Having experienced a tragic shooting on campus as freshmen, my capstone team understood how vital this emergency alerting system is, and we sought to strengthen it further. Students typically scrutinize UVA Alerts during an active situation, but these concerns often fail to translate into actual change. The goal of our technical capstone, through student-centered data collection and statistical analysis, was to investigate pain points among undergraduates in order to improve trust and compliance with UVA Alerts. We conducted a focus group with eight students to guide the content of a larger, quantitative survey that was completed by over 500 students. Through this survey, we assessed students’ priorities regarding message traits, trust in UVA Alerts, and testing potential new features.

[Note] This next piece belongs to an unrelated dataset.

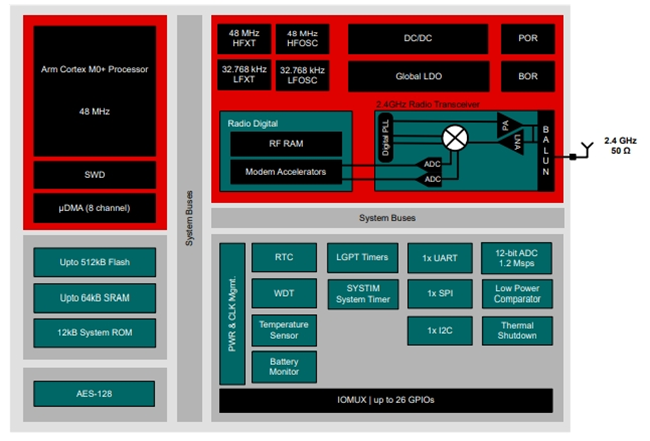
Task: Click the SWD block
Action: pyautogui.click(x=95, y=175)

My capstone project ultimately found that students value clarity, expediency, and detail. Statistical tests showed that students overwhelmingly prefer certain message traits, such as capitalization of keywords, a logical order of information, and a timestamp element. We found that trust is severely harmed when students perceive a delay in alert delivery, and that students primarily seek outside resources like the anonymous posting platform YikYak to receive faster, more detailed information, even while understanding that this information may be inaccurate. Based on these findings and more, we compiled a set of conclusions for general emergency communications and a comprehensive set of recommendations specifically for UVA EM.
My related sociotechnical research question focuses on cultural attitudes toward gun violence in the U.S. and how social media technology might contribute to desensitization. As social media continues to pervade our daily lives, we must understand how this technology shapes how we think and perceive the world around us, especially when it pertains to life-or-death political issues. To investigate this topic, I conducted an interdisciplinary literature review to connect modern technology like mobile phones, the psychology of recommendation algorithms, emotional responses to internet memes, the process of desensitization, and potential political consequences.
Through this research, I found that existing evidence on the psychology of desensitization supports the idea that social media can have a desensitizing or normalizing effect on attitudes toward gun violence. Specifically, the literature shows that receiving upsetting content in a humorous context lessens the typical negative emotional response, and repeated exposure to this type of content also causes desensitization. Both are processes facilitated by social media. I also argue that this normalization decreases pressure on political figures to enact policy change, concluding that social media not only impacts the individual’s emotional reaction but also society’s overall response (or lack thereof) to the gun violence epidemic in the U.S.